Plauto: vita e opere


I tria nomina di Plauto appaiono secondo uno schema diverso del tipico “praenomen-nomen-cognomen” romano, ma piuttosto si ha un accostamento tra un pronome (Titus) e due cognomi, Maccus e Plautus, che vengono anche considerati come dei nomi d’arte, in quanto Maccus è la maschera tipica dell’Atellana e quindi si associa all’autore dell’atellana; Plautus probabilmente è riferito al fatto che egli avesse i piedi piatti, oppure al fatto che lui recitasse a piedi nudi (plànipes).

Uno dei temi principali delle opere di Plauto è il tema padre-figlio.
Il conflitto tra padri e figli in Plauto non avviene mai in modo diretto: entrambi evitano lo scontro e stanno sempre un passo indietro: i figli mandano i servi astuti o le madri, i padri, invece, amici fidati. Molto spesso vi sono delle scene in cui si hanno innamorati alle prese con dei lenoni, cioè padri che “posseggono” giovani donne alle quali, a causa del loro lavoro, non viene data molta importanza anche a livello giuridico.

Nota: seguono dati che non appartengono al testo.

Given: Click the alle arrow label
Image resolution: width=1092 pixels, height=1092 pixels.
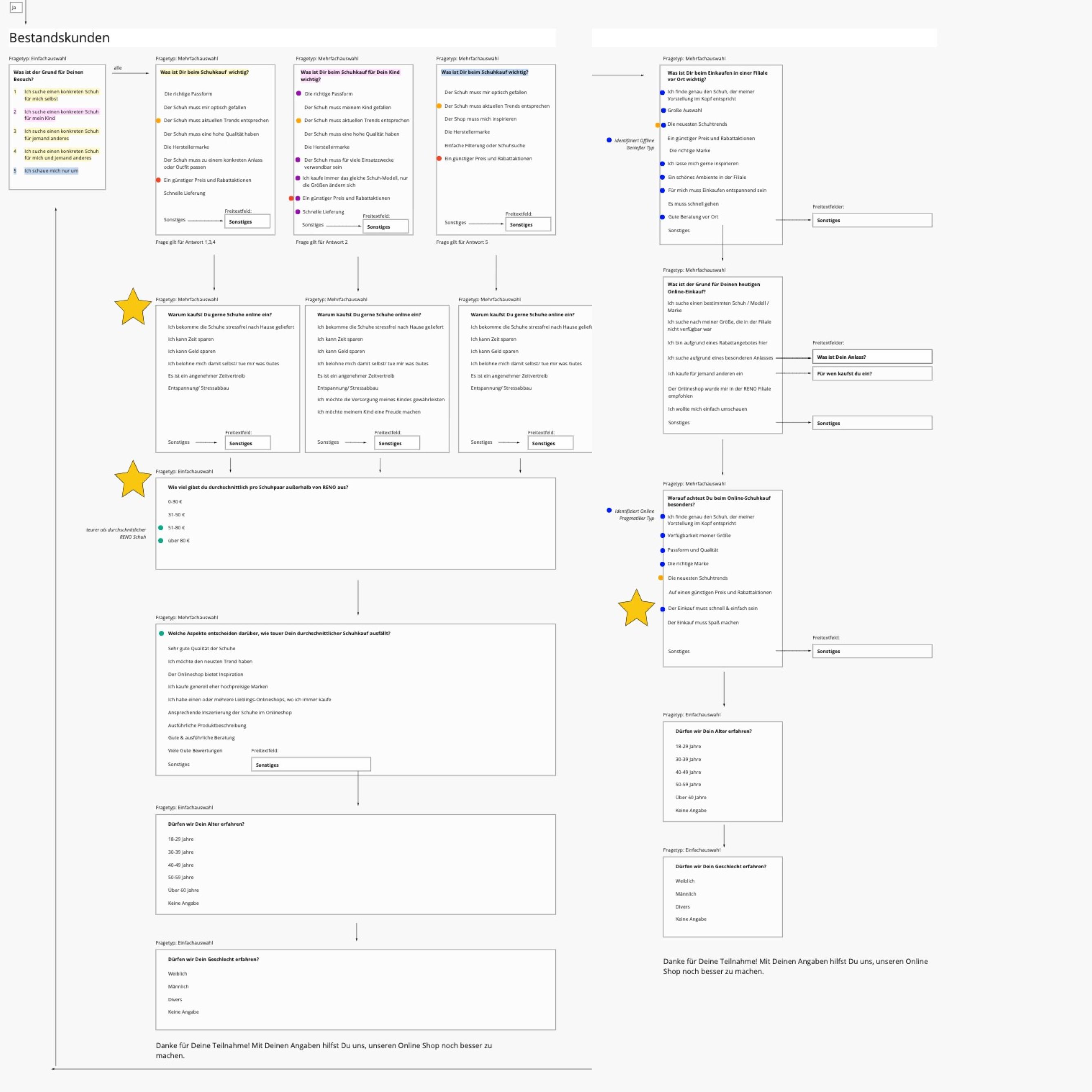Looking at the screenshot, I should pos(118,68).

Così, gli innamorati che si scontrano con questi, agli occhi dei cittadini, sono visti non come colpevoli, ma piuttosto come una specie di eroi.

La figura del servo astuto è centrale nelle opere dell’autore; infatti presenta delle caratteristiche drammatiche in quanto egli viene rappresentato come un poeta drammatico, cioè il proprio doppio sulla scena, l’alter-ego dell’autore: egli guida infatti gli altri personaggi nella rappresentazione del canovaccio.